Sunday, September 26, 2004

And now -- art. The DeCordova Museum in Lincoln has a wonderful show just up of work by Robert and Shana ParkeHarrison, showing their pictures of Robert cast as "everyman" in an ill-fitting suit, coping as best he can with absolutely desolate hallucinatory dreamscapes, strewn with smokestacks, fields of light bulbs, and in one piece, a wickerwork radar dish. One picture shows him sewing up a rift in the earth, another pulling it back to adjust the gears of the machinery beneath; in yet another, he is trying to reattach a limb to a tree in a field of sawed-off stumps.

If this is the kind of thing you like, then you're already trying to figure out how to see it. It's at the DeCordova through January; the Toale gallery in Boston has a smaller show of ParkeHarrison work through mid-October, featuring some of the same pieces. Either is very worth your while.

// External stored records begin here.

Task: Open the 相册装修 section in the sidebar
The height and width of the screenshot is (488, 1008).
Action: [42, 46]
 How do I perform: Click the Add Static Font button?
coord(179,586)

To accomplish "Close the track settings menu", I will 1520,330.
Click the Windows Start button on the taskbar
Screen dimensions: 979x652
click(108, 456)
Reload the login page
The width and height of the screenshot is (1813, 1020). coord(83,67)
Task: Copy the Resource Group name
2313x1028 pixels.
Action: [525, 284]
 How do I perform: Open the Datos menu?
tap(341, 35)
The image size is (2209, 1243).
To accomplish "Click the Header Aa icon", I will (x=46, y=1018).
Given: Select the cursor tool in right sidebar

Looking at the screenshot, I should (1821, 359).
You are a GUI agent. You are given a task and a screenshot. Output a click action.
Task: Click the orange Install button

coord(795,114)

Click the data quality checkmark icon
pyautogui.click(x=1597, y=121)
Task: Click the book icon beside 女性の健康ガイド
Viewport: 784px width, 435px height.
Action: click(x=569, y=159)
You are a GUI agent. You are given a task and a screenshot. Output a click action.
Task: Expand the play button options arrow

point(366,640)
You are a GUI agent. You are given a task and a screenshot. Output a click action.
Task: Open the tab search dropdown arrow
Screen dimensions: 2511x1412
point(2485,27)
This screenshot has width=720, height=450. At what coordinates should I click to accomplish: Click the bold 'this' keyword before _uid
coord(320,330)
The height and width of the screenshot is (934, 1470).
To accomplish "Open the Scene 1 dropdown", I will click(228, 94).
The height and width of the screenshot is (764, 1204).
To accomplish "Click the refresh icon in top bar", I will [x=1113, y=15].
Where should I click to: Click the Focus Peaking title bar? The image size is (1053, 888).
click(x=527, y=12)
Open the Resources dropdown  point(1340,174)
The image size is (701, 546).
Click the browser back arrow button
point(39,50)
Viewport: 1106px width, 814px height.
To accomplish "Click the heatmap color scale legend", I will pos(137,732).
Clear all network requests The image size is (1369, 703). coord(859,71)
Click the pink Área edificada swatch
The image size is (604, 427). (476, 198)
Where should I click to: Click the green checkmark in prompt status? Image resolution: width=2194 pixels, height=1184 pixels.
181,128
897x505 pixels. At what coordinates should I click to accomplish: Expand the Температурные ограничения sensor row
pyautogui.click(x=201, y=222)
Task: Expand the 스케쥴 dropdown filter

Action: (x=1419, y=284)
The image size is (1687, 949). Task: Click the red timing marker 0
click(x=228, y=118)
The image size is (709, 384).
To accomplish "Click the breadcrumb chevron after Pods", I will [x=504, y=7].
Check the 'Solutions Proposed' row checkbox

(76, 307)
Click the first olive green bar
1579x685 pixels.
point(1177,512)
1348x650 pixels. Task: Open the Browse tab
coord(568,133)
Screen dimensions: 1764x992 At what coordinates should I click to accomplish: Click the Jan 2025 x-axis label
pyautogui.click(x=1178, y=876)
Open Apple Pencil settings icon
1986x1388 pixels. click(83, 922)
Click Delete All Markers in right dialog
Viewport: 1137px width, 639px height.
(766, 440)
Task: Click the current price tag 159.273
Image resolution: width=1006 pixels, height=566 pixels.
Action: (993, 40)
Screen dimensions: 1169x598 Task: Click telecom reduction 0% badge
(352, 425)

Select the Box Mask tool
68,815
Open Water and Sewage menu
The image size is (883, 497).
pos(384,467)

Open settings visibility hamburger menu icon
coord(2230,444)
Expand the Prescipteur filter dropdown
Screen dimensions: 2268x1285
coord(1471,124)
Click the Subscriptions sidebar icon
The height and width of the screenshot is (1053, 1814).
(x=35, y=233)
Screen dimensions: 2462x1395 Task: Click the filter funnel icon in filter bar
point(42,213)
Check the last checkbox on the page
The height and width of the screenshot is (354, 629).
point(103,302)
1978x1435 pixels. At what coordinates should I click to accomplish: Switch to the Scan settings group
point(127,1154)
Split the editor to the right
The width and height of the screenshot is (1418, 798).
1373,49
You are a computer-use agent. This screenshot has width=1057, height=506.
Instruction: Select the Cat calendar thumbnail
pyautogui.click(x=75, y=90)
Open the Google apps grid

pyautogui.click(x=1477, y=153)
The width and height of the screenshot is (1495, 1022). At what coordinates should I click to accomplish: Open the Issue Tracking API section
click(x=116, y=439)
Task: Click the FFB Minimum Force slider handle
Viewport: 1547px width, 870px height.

By the way, not apropos of that or anything else, I have a few free gmail invites which I'm not sure what to do with. They're free to interested and reasonably friendly parties, while the supply lasts...

1 Comments:

Anonymous Anonymous said...

These remind me of the paintings of George Tooker -- the subdivided landscape, the isolated figures. One piece was like a tribute to Tooker's "Landscape with Figures" (if memory serves). Nice stuff. Thanks for the pointer.